Your goal: Print the validator documentation below word for word, everything from "Note that, without" down to "the --help option.".

The validator only emits an output file if it exits with code 0, and exits with code 1 if validation fails, to play nicely with build systems like make. --mode ignore just tells the validator to ignore the validation result, so it always emits the file. The full list of modes is:

  • strict: fail unless the plan was proven to be valid;
  • loose (default): fail if the plan was proven to be invalid;
  • ignore: ignore the validation result (the plan still needs some level of sanity for the validator to succeed; for example, the file must exist, and must decode according to the specified file format);
  • convert: don't run validation at all; instead, only convert between different representations of the given substrait.Plan message. For example, you can use this to convert between the binary protobuf serialization format and any of the text-based formats supported by the validator.

Note that, without --mode convert, the output message type will be subtrait.validator.ParseResult rather than substrait.Plan if you use any of the protobuf-like serialization formats. This message type is a meta description of the incoming substrait.Plan message, with all the information gathered by the validator annotated to the nodes. The HTML format is pretty much just a pretty-printed version of this format. More information about this type is available in the associated .proto file.

For more information, use the --help option.

Library usage

For library usage information, refer to the readme files for the language that you want to use the library from.

Diagnostics

The primary output of the validator (beyond its validity verdict) is a list of diagnostics. In fact, the validator derives its verdict from this list. Each diagnostic consists of the following bits of information:

  • a severity, being either info, warning, or error;
  • a classification, represented using a 4-digit diagnostic code;
  • a cause description; and
  • a path into the protobuf/YAML tree, pointing to the node that the diagnostic originated from.

The severity levels strictly map as follows:

  • an error means that something is invalid;
  • a warning means that something may or may not be invalid (i.e. validity could not be determined for some reason); and
  • info has no effect on validity.

Provided data:
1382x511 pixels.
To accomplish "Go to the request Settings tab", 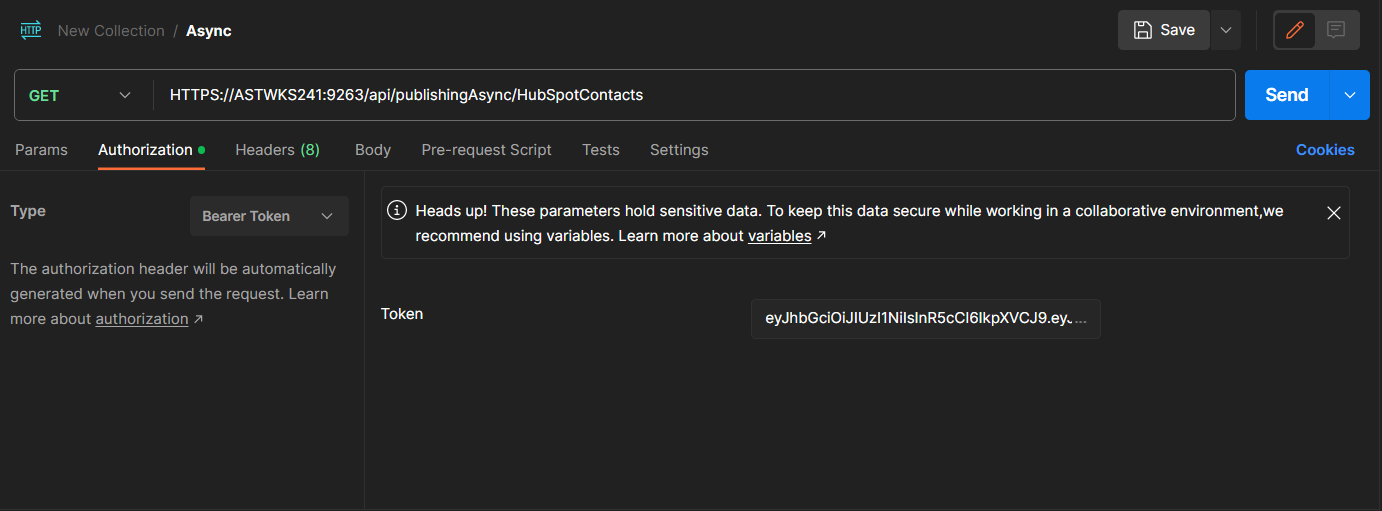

Exercise output:
Note that, without --mode convert, the output message type will be subtrait.validator.ParseResult rather than substrait.Plan if you use any of the protobuf-like serialization formats. This message type is a meta description of the incoming substrait.Plan message, with all the information gathered by the validator annotated to the nodes. The HTML format is pretty much just a pretty-printed version of this format. More information about this type is available in the associated .proto file.

For more information, use the --help option.